> [EXERCISE DIRECTIONS]
Emit the line that holds "Task: Collapse the lib folder" and all lines following it through the end of the data, verbatim, and nothing else.

Saved entries
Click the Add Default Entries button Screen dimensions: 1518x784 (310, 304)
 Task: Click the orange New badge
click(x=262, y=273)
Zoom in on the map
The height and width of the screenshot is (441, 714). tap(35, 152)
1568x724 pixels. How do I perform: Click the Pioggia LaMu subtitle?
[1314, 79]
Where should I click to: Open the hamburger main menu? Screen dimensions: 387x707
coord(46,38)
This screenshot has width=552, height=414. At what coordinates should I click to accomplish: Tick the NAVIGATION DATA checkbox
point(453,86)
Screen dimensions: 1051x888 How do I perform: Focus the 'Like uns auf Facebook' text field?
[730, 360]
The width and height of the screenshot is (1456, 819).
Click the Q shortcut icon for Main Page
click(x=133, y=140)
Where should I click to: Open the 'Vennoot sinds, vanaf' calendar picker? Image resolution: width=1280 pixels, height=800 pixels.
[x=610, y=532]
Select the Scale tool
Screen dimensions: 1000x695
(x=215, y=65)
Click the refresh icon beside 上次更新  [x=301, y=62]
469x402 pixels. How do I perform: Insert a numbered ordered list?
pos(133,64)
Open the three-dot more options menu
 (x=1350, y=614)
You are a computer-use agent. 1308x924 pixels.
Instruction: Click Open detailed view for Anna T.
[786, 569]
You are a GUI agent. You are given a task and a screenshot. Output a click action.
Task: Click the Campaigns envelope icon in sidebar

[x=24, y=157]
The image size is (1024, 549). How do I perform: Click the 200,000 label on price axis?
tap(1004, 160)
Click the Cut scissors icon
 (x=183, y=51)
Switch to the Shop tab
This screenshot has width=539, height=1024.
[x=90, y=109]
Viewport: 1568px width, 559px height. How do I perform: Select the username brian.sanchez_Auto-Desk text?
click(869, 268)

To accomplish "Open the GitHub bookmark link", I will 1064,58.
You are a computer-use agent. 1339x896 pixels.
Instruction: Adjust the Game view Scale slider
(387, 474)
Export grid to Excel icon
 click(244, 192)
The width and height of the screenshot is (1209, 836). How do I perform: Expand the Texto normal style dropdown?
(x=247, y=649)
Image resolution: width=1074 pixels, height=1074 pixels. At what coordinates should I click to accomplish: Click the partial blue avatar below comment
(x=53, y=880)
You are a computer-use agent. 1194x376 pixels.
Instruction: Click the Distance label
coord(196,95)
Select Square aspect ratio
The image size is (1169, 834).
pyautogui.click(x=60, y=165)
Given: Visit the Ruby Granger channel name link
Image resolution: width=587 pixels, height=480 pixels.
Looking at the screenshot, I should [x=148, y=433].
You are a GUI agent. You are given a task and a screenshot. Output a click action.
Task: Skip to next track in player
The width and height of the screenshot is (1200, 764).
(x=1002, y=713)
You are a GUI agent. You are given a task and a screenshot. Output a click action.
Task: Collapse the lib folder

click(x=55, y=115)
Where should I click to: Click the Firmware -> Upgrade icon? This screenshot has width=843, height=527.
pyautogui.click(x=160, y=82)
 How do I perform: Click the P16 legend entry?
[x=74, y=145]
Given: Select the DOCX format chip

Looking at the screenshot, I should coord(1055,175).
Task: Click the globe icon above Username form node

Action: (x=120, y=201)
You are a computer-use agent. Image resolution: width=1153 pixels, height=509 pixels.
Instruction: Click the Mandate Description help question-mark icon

> [EXERCISE OUTPUT]
Task: Collapse the lib folder

click(x=55, y=115)
Where should I click to: Click the Firmware -> Upgrade icon? This screenshot has width=843, height=527.
pyautogui.click(x=160, y=82)
 How do I perform: Click the P16 legend entry?
[x=74, y=145]
Given: Select the DOCX format chip

Looking at the screenshot, I should coord(1055,175).
Task: Click the globe icon above Username form node

Action: (x=120, y=201)
You are a computer-use agent. Image resolution: width=1153 pixels, height=509 pixels.
Instruction: Click the Mandate Description help question-mark icon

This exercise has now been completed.